General Flashcards
What is Z Score
used for data that is of normal distribution, just tells you how many standard distributions away from the mean a point is
What is Z distribution
this is a normal distribution
What is Standard Deviation
The average deviation from the mean in a distribution
What is Variance
The Standard Deviation, Squared
Interactively edit a data frame
fix() or edit()
See data type of object
class()
See Data type of column
you can use class(Dataframe$columnname)
Return subset of dataframe that meets certain conditions
subset(Dataframe, Dataframe[, 2] == ‘Hamel’)
What is the kurtosis and skew of normal distribution
kurtosis = 3, skew = 0
Interpret Kurtosis
if kurtosis > 3 then has a sharper peak
if kurtosis < 3 then has flatter peak
Interpret Skew
If skewness is less than −1 or greater than +1, the distribution is highly skewed.
If skewness is between −1 and −½ or between +½ and +1, the distribution is moderately skewed.
If skewness is between −½ and +½, the distribution is approximately symmetric.

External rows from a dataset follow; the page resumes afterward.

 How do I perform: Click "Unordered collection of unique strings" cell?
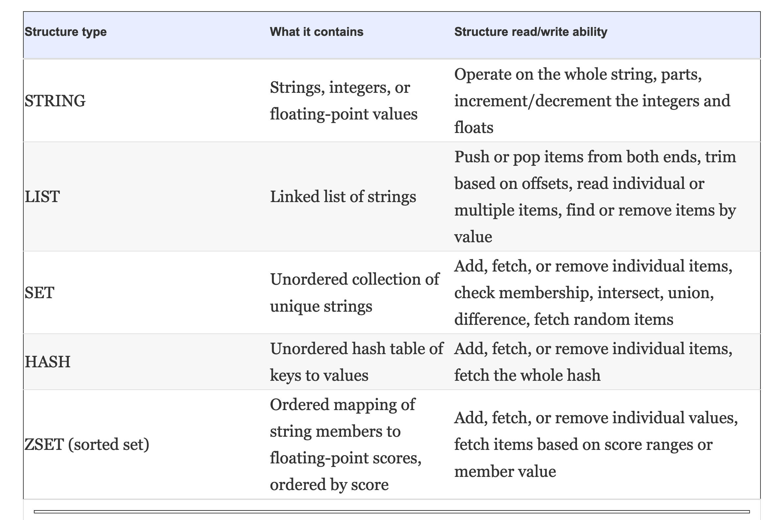[355, 293]
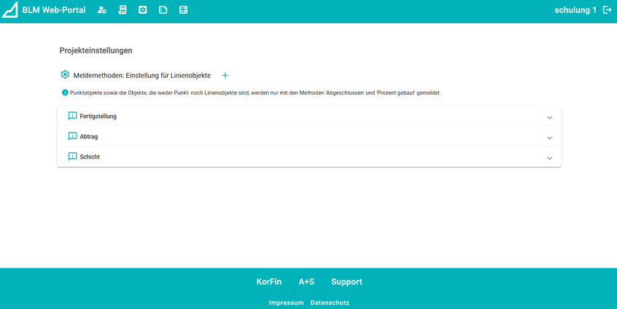617x309 pixels.
Task: Add new Meldemethode with plus icon
Action: (225, 76)
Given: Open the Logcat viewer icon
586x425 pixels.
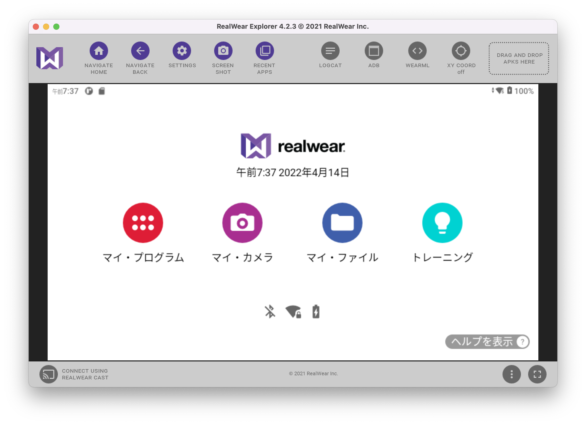Looking at the screenshot, I should coord(330,51).
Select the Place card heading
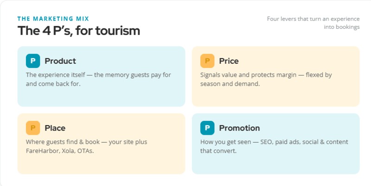This screenshot has width=371, height=186. pos(55,128)
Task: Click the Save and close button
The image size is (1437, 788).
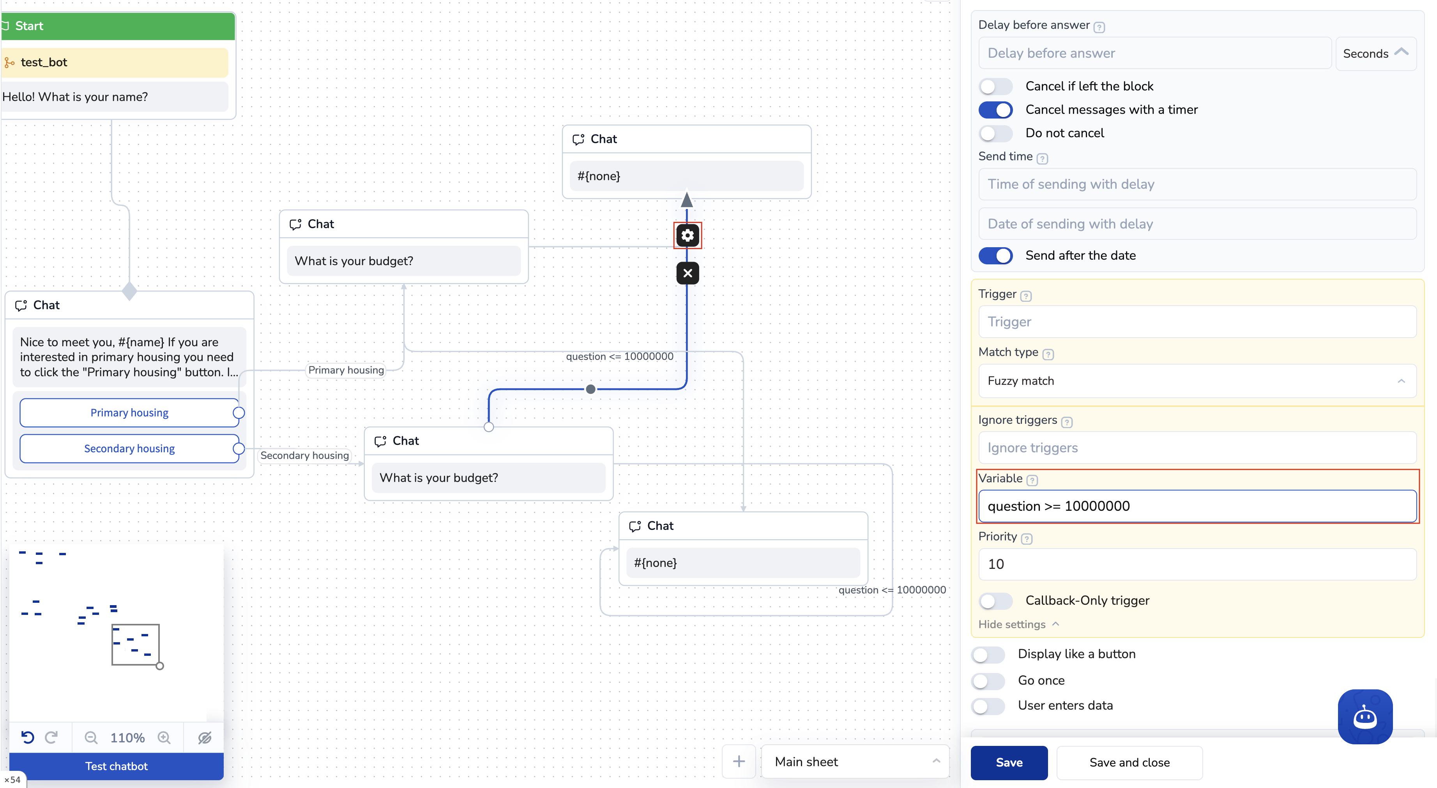Action: (1130, 763)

Different type of correlation measurements
- Pearson: when x & y are continous
- Point bi-serial: when 1 var is continous, 1 is dichotomous
- Phi coefficient: when both vars are dichotomous
- Spearman: when both vars are ordinal (ranked data)
Homoscedasticity
Means the residual is not related to the variable
Assumptions when interpreting the Pearson correlation coefficient
- Normal distribution for x and y
- Linear relatinoship
- Homoskedasticity
- Relaibility
- Validity
- Random Sample
What is reliability
how closely does your sample reflect the true population?